PROJECT_ROOT = Path("/home/doshlom4/work/final_project")
sys.path.insert(0, str(PROJECT_ROOT))

print(f"Project root: {PROJECT_ROOT}")

In [None]:
# Import configuration and classifier
from config import (
    WIKIART_STYLES,
    DATASET_CACHE_DIR,
    CHECKPOINTS_DIR,
)

from wikiart_classifier import (
    WikiArtClassifier,
    train_wikiart_classifier,
    evaluate_wikiart_classifier,
    compute_per_class_accuracy,
    get_wikiart_classifier_checkpoint_path,
    get_wikiart_transforms,
)

# Deep learning frameworks
import torch
import torch.nn as nn
from torch.utils.data import DataLoader, Dataset, random_split
from tqdm import tqdm

# Standard libraries
import numpy as np
import matplotlib.pyplot as plt
from PIL import Image

# HuggingFace datasets
from datasets import load_dataset
import torchvision.transforms as transforms

print("Libraries imported successfully")

In [None]:
# Training configuration
TRAINING_CONFIG = {
    "num_epochs": 20,
    "batch_size": 32,
    "learning_rate": 0.001,
    "image_size": 128,
    "train_split": 0.8,
    "num_workers": 4,
}

print("Training Configuration:")
for key, value in TRAINING_CONFIG.items():
    print(f"  {key}: {value}")
print(f"\nNumber of art styles: {len(WIKIART_STYLES)}")

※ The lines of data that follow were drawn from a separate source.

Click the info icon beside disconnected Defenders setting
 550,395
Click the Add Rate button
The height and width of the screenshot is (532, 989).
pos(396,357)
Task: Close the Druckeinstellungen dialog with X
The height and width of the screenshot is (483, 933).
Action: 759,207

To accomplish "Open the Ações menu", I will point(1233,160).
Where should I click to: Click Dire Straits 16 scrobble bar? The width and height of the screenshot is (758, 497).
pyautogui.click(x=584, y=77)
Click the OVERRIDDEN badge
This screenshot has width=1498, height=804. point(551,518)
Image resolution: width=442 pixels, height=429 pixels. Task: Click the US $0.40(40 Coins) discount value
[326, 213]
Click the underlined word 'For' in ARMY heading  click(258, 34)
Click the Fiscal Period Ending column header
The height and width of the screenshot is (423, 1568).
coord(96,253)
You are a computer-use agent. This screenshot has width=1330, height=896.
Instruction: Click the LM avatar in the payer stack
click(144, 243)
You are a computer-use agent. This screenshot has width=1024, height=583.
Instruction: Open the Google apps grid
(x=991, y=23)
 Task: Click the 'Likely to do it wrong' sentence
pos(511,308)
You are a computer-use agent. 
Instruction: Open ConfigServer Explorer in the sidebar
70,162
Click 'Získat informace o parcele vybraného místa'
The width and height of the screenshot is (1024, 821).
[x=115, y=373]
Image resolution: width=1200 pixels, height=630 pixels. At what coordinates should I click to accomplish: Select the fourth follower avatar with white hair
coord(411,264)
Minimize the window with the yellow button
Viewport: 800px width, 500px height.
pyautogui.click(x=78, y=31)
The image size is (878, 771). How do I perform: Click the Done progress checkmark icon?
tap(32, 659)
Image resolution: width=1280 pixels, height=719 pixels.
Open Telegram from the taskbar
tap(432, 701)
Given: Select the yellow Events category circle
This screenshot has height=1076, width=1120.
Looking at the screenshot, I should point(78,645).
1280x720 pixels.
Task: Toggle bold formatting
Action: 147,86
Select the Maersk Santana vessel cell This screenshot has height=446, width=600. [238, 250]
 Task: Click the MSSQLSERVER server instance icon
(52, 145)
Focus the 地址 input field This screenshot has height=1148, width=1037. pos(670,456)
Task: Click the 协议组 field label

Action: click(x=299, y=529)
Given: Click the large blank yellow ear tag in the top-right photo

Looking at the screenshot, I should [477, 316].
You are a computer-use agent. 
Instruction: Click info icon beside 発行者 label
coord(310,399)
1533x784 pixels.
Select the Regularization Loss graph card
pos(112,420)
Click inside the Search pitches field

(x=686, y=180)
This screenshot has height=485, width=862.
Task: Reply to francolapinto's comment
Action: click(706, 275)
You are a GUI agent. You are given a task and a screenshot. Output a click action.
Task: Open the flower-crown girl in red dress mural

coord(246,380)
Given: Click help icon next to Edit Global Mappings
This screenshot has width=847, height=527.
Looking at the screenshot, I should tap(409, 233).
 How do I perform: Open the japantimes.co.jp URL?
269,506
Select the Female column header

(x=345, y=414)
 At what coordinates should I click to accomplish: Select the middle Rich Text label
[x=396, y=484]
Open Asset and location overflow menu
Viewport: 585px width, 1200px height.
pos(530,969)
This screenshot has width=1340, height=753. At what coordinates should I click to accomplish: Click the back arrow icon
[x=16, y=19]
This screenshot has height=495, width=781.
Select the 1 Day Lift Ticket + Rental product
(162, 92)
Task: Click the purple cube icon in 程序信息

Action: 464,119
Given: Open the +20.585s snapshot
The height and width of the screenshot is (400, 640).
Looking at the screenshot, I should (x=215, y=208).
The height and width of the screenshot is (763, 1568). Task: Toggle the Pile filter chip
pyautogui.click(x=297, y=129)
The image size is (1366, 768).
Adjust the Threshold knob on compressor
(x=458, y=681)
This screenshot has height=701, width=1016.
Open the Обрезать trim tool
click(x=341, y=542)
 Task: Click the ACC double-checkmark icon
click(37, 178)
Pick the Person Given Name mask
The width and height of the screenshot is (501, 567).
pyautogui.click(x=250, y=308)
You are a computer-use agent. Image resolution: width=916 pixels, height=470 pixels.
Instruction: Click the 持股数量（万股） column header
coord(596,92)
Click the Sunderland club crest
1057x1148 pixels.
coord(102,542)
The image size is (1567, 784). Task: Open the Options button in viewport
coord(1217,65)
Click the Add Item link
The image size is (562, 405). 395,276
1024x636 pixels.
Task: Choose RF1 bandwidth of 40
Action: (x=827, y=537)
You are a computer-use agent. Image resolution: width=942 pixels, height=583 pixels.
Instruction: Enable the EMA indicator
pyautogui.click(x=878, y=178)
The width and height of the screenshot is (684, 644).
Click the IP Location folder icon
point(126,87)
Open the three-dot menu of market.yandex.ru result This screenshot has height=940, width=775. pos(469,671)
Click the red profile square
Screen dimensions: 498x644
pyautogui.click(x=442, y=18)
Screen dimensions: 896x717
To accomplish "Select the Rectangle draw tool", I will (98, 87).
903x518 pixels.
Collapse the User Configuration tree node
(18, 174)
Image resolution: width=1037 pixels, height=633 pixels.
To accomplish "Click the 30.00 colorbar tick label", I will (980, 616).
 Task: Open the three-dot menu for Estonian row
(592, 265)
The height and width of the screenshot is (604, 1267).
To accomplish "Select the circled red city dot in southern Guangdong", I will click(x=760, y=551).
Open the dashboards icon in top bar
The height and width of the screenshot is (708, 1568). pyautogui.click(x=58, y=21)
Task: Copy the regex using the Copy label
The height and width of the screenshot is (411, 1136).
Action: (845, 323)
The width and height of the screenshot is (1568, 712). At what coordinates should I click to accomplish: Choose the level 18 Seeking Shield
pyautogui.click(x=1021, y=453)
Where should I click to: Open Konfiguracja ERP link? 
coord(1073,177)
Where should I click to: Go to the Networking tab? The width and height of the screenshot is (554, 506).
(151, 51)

## 2. Load WikiArt Dataset from HuggingFace

In [None]:
# Load WikiArt dataset
print("Loading WikiArt dataset from HuggingFace...")
wikiart_hf = load_dataset(
    "huggan/wikiart",
    split="train",
    cache_dir=str(DATASET_CACHE_DIR / "huggingface")
)

print(f"\nDataset loaded: {len(wikiart_hf)} images")
print(f"Features: {wikiart_hf.features}")

In [None]:
# Detect style column
sample = wikiart_hf[0]
style_column = 'style' if 'style' in sample else 'label'
print(f"Style column: {style_column}")

In [None]:
# Count images per style
style_counts = {i: 0 for i in range(len(WIKIART_STYLES))}

for item in tqdm(wikiart_hf, desc="Counting styles"):
    style_idx = item[style_column]
    if style_idx < len(WIKIART_STYLES):
        style_counts[style_idx] += 1

print("\nImages per style:")
for style_idx in sorted(style_counts.keys()):
    print(f"  {WIKIART_STYLES[style_idx]}: {style_counts[style_idx]}")

total_valid = sum(style_counts.values())
print(f"\nTotal valid images: {total_valid}")

In [None]:
# Visualize class distribution
plt.figure(figsize=(14, 6))
style_names = [s.replace('_', ' ')[:15] for s in WIKIART_STYLES]
counts = [style_counts[i] for i in range(len(WIKIART_STYLES))]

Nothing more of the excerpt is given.